**本文抜粋:**
== == ==
カンジダ皮膚炎(13/12/9更新)


[カンジダ皮膚炎とは]
粘膜の常在菌であるカビであるカンジダ、とくにカンジダ・アルビカンスが増殖し、皮膚と粘膜に感染して生じます。この菌は普段からごく健康な人の皮膚や便にも見られますが、その状態では炎症などを起こしたりはしません。ただし、皮膚の抵抗力が弱くなると症状を起こします。赤ちゃんの、あたたかくて適度な湿りけのあるおむつの中や、背中、わきの下などはカンジダが繁殖しやすく皮膚炎をおこします。おむつかぶれ、汗疹などがきっかけになります。

[症状]
カンジダ症の特徴的な臨床所見は境界が不鮮明な紅斑で、局面状あるいは周囲に小膿疱が多発します。
部位や年齢により分類されています。
(1)乳児皮膚カンジダ症
乳幼児のこすれる部分に生じるカンジダ感染症です。頻度は全皮膚粘膜カンジダ症患者の12%程度です。
== == ==
**提供一覧:**
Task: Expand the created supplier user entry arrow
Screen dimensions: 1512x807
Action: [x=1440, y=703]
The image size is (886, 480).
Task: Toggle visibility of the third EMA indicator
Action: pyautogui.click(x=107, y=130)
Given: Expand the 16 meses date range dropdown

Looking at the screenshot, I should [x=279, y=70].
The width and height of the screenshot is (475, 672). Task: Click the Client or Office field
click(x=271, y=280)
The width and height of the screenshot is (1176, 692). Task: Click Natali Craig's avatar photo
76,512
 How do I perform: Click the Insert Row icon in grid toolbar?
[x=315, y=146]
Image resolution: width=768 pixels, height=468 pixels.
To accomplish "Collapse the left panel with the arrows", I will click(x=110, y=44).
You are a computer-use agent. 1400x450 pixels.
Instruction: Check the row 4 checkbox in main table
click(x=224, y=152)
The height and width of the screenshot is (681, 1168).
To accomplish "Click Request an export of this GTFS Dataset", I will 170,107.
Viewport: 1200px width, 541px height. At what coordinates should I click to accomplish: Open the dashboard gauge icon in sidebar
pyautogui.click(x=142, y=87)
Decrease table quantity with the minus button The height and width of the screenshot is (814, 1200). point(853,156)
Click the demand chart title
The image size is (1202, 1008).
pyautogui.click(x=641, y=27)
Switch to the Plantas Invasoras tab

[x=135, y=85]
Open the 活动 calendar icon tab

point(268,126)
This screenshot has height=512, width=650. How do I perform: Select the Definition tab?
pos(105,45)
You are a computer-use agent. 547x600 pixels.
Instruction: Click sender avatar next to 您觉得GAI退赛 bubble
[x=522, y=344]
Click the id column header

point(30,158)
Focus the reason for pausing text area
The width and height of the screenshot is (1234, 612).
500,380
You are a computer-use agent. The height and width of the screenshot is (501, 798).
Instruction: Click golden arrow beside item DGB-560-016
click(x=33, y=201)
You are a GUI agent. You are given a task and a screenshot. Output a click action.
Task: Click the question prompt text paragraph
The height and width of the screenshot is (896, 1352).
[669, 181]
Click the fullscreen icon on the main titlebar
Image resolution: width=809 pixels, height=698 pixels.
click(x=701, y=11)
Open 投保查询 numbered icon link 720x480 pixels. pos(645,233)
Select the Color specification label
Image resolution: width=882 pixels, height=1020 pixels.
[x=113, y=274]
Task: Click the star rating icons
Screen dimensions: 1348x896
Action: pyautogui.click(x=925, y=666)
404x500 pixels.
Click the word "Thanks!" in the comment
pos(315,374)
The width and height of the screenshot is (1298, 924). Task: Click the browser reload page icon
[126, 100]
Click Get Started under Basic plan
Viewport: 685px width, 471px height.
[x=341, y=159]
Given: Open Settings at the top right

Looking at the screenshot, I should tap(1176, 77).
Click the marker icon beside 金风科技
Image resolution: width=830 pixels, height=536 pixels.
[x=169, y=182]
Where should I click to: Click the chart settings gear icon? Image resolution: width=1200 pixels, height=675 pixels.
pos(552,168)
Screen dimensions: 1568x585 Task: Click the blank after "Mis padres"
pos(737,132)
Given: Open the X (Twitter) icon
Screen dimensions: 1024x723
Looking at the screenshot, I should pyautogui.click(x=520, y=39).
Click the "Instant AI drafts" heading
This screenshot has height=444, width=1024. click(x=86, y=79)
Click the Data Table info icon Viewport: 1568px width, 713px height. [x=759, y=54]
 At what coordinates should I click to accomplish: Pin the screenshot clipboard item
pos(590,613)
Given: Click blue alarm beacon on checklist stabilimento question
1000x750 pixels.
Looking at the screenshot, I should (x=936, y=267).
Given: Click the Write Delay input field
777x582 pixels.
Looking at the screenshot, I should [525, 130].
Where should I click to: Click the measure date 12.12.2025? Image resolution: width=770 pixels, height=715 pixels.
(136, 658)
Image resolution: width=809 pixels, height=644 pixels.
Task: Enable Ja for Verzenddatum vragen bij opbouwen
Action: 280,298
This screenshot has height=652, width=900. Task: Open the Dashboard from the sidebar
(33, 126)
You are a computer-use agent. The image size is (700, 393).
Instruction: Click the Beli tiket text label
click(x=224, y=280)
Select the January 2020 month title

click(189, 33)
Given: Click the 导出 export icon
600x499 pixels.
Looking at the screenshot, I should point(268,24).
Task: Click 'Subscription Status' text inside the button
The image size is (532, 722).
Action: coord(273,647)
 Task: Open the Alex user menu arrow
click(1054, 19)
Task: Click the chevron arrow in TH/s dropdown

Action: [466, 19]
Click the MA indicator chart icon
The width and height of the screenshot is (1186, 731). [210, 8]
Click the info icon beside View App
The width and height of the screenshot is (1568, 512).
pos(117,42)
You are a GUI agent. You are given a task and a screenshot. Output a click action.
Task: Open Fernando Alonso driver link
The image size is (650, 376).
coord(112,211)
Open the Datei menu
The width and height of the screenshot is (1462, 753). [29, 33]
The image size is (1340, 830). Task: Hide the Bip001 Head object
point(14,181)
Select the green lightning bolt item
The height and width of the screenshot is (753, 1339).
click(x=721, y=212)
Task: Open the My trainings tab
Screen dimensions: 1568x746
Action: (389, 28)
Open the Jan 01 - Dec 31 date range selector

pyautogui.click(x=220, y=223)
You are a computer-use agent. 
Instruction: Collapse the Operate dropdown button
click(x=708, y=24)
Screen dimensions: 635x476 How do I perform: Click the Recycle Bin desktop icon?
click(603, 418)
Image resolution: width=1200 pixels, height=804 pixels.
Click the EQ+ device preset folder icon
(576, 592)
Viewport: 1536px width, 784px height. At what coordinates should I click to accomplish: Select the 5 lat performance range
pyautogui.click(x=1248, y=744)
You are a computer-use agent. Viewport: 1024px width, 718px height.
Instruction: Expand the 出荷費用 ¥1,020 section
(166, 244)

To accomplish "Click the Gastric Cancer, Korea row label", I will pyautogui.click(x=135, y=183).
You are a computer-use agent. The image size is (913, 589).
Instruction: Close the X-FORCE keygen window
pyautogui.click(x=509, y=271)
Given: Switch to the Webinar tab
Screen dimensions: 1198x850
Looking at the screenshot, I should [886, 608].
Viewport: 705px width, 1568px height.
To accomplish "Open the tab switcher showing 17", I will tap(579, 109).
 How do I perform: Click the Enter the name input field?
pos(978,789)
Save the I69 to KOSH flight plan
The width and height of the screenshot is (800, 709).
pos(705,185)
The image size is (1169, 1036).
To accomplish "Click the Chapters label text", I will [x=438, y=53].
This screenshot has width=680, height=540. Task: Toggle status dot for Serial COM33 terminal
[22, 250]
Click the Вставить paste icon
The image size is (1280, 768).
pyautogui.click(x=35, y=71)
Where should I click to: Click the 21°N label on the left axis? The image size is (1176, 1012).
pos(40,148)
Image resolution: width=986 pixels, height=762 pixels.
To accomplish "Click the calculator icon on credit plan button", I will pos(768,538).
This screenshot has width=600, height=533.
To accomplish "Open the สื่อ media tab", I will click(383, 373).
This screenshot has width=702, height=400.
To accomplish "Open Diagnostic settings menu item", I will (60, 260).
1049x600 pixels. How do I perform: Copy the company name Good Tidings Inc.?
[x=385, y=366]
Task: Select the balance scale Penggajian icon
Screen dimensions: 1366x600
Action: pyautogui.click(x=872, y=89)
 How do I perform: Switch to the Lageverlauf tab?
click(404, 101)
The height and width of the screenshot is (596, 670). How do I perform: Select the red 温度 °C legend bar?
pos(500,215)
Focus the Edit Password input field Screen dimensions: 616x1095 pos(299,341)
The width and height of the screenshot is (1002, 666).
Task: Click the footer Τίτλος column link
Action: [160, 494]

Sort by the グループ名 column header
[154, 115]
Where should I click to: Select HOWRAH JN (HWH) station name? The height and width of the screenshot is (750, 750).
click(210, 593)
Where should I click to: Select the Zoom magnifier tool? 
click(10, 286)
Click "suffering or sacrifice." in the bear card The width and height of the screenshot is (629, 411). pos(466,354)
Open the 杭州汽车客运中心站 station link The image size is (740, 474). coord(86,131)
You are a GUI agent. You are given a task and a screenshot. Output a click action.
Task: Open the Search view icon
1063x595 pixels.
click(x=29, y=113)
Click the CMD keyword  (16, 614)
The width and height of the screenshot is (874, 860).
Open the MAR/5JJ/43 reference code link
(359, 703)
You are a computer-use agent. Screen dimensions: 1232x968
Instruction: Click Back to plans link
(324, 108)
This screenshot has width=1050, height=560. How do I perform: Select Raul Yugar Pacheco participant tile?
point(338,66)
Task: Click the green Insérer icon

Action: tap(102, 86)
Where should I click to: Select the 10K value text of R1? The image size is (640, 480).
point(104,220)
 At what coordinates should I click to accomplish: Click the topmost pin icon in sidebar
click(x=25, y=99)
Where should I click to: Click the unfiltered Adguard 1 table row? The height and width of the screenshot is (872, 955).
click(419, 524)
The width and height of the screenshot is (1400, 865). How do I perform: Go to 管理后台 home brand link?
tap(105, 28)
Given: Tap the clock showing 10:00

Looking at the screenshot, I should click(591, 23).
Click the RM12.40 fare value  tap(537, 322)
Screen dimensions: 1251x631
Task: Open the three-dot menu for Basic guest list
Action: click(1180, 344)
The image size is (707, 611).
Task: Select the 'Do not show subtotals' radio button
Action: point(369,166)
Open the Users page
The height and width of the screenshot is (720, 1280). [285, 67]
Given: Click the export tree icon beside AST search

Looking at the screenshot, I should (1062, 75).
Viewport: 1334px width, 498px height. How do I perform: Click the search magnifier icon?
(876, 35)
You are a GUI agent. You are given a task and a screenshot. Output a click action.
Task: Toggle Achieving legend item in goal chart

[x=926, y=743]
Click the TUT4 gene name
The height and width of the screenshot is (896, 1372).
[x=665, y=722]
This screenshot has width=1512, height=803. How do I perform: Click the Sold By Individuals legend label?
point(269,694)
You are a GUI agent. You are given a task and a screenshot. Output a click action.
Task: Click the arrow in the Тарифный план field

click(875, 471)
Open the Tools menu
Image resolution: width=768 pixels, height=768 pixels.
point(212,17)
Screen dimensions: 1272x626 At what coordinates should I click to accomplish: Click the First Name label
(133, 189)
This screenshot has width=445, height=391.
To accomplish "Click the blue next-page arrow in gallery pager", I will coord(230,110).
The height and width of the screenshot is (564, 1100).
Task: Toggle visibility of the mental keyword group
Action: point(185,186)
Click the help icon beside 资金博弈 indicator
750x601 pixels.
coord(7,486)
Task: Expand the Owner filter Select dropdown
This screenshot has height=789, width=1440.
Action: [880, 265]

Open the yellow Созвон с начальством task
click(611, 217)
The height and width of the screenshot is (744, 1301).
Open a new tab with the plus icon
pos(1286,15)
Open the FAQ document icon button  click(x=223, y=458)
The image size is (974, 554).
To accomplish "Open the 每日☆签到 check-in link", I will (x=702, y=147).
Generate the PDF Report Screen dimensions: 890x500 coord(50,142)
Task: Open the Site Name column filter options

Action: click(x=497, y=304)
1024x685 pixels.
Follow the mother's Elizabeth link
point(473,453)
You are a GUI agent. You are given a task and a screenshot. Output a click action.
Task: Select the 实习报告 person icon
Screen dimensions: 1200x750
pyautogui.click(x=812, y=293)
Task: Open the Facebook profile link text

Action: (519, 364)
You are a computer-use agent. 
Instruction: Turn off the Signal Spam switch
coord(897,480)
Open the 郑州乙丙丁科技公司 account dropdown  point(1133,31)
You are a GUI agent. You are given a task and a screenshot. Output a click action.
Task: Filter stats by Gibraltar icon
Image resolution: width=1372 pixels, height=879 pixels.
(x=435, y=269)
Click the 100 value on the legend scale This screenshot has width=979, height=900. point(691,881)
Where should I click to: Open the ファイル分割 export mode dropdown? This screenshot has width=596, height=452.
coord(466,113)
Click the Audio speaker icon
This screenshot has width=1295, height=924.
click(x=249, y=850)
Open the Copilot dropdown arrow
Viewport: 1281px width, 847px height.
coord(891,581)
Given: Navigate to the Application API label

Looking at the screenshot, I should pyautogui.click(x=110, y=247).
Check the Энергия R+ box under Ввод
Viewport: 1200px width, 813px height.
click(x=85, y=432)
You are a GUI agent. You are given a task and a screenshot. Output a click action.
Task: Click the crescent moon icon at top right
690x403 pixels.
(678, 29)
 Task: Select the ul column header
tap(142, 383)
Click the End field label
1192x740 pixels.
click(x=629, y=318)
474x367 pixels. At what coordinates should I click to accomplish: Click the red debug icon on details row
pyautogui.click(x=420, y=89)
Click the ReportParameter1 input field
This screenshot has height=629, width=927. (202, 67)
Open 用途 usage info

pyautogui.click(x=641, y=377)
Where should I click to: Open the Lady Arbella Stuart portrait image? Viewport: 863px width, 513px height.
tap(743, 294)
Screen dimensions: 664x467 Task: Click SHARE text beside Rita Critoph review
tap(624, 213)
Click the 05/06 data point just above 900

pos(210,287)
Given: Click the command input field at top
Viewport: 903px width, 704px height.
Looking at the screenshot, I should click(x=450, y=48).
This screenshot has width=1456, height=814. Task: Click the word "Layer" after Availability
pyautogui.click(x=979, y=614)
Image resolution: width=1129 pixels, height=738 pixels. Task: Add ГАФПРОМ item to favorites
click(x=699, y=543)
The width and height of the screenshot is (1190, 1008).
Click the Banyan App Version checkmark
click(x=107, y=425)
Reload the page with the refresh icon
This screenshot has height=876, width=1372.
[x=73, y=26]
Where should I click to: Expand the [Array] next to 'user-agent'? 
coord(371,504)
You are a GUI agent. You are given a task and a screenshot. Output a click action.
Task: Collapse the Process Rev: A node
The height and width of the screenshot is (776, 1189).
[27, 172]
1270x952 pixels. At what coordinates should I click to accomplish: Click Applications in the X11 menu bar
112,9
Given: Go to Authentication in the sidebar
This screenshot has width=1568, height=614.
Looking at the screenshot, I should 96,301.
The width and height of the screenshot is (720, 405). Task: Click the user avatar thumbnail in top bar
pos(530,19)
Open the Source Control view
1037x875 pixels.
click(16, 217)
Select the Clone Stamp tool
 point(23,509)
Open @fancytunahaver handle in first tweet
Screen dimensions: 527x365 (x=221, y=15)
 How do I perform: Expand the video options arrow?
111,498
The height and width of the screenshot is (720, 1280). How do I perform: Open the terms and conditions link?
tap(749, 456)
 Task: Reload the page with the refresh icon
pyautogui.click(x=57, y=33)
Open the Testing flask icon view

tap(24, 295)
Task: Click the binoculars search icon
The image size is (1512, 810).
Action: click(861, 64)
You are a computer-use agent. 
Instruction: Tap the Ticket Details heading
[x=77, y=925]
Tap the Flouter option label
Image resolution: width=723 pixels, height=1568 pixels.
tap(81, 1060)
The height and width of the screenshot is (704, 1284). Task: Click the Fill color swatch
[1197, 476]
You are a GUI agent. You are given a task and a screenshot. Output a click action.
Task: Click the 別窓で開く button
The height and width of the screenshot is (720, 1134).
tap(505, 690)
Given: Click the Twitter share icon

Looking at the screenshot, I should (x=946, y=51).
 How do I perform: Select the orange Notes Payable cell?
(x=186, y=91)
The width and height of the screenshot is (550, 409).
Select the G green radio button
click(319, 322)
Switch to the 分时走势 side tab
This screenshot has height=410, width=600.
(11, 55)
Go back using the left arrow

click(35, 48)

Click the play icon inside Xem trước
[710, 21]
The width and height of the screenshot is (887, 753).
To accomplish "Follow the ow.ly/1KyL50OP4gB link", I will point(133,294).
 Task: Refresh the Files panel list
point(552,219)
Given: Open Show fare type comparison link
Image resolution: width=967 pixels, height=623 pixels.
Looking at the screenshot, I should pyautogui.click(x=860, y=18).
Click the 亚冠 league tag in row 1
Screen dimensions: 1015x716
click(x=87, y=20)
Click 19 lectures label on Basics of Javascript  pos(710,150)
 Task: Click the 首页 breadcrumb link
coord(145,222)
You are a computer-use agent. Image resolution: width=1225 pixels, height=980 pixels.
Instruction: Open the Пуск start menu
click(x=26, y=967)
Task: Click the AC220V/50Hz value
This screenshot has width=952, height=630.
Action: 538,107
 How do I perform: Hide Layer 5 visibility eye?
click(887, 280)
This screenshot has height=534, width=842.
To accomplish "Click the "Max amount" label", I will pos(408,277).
== == ==
**課題の内容:** カンジダ皮膚炎に関する本文の最後の文の後から、続きを書き進めてください。 この一覧は参照する必要がありません。

**想定解答:**
ステロイド薬の外用による局所の免疫能低下、おむつの使用により皮膚が常に湿っていること、および不潔や多汗が原因となります。
中心治癒傾向のない紅斑で、紅斑上および周辺に小膿疱が多発します。おむつかぶれと異なり、皮膚の溝の部分も紅くなります。
あせもやおむつかぶれだと思っていた皮膚炎が、薬をつけてもなかなか治らない場合、カンジダ性皮膚炎である可能性があります。カンジダ性皮膚炎におむつかぶれに使うステロイド剤を使うと、より悪化させてしまいます。
(2)カンジダ性指間びらん症

主に手の指と指の間に生じるカンジダ感染症で、頻度は全皮膚粘膜カンジダ症患者の15%程度です。水仕事をする中年女性に多く、生活習慣が問題とされます。
手の第3指間に生じやすく、辺縁に浸軟した鱗屑(りんせつ)(皮膚表面からはがれかけている角質)が付着する紅斑性の局面を示します。中央部がびらんになる(ただれる)こともあります。かゆみはないか、あっても軽度です。
(3)カンジダ性爪囲爪炎

主に手指の爪およびその周囲の皮膚に生じるカンジダ感染症で、頻度は全皮膚粘膜カンジダ症患者の7%程度です。 水仕事をする中年女性に多く、生活習慣が問題とされます。
手指の爪に多く、爪は基部が白く濁り、その周囲の皮膚に発赤とはれが認められます。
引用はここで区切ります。